About five years ago, the comedian Ryan Long posted a video in which a woke progressive and an old-fashioned racist meet and, much to their astonishment, discover that rather than being bitterly opposed, they agree on pretty much everything.

There was a strong echo of that convergence in last week’s White House tete-a-tete between Republican President Donald Trump and New York’s new socialist Mayor-elect Zohran Mamdani. Anticipated to be a grudge match, it instead turned into something of a lovefest. Well, of course it did. As fans of horseshoe theory accurately point out, control freaks from the political extremes might differ on details, but they have more in common with each other than they do with people who respect each other’s liberty.

Trump and Mamdani in ‘a Place of Shared Admiration and Love’

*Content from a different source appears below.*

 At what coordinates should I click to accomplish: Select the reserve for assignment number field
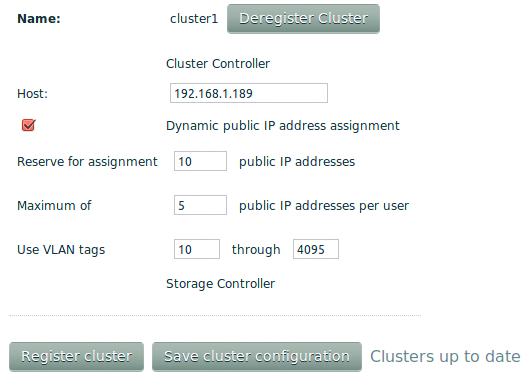click(200, 161)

In reporting on the meeting, The Hill noted, “Trump and Mamdani answered questions from reporters, both striking a remarkably cordial tone, with the president indicating he agreed with many of the mayor-elect’s ideas.”

According to Mamdani, “It was a productive meeting focused on a place of shared admiration and love.”

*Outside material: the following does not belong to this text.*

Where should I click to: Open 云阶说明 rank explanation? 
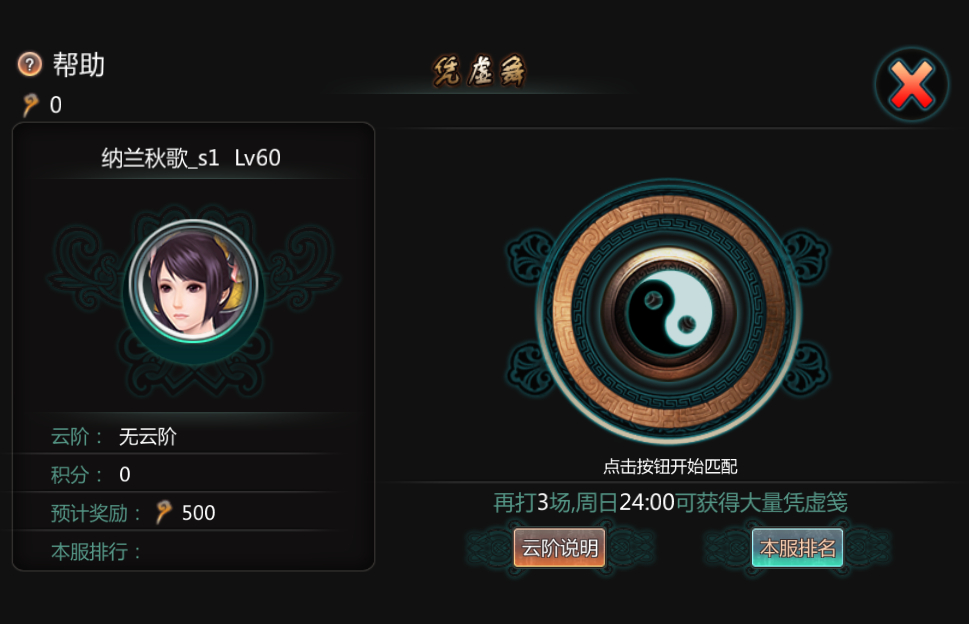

Trump added that Mamdani would be “hopefully a really great mayor.” He also commented, “There’s no difference in party. There’s no difference in anything.”

So, how did two politicians who entered the meeting slinging epithets at each other like “communist” and “fascist” exit with the makings of a mutual admiration society? There’s a hint in a question a BBC reporter posed to the new mayor at the White House when he commented “you’re both populist” and asked, “to what extent the president’s campaign…inspired any part of your campaign?”

Mamdani eagerly brought up cost-of-living and economic concerns while Trump nodded and then chimed in with agreement about concerns over the price of energy.

That’s the key to this meeting of the minds. Trump and Mamdani are strongly focused on economic issues. They also share a taste for addressing those concerns with government direction.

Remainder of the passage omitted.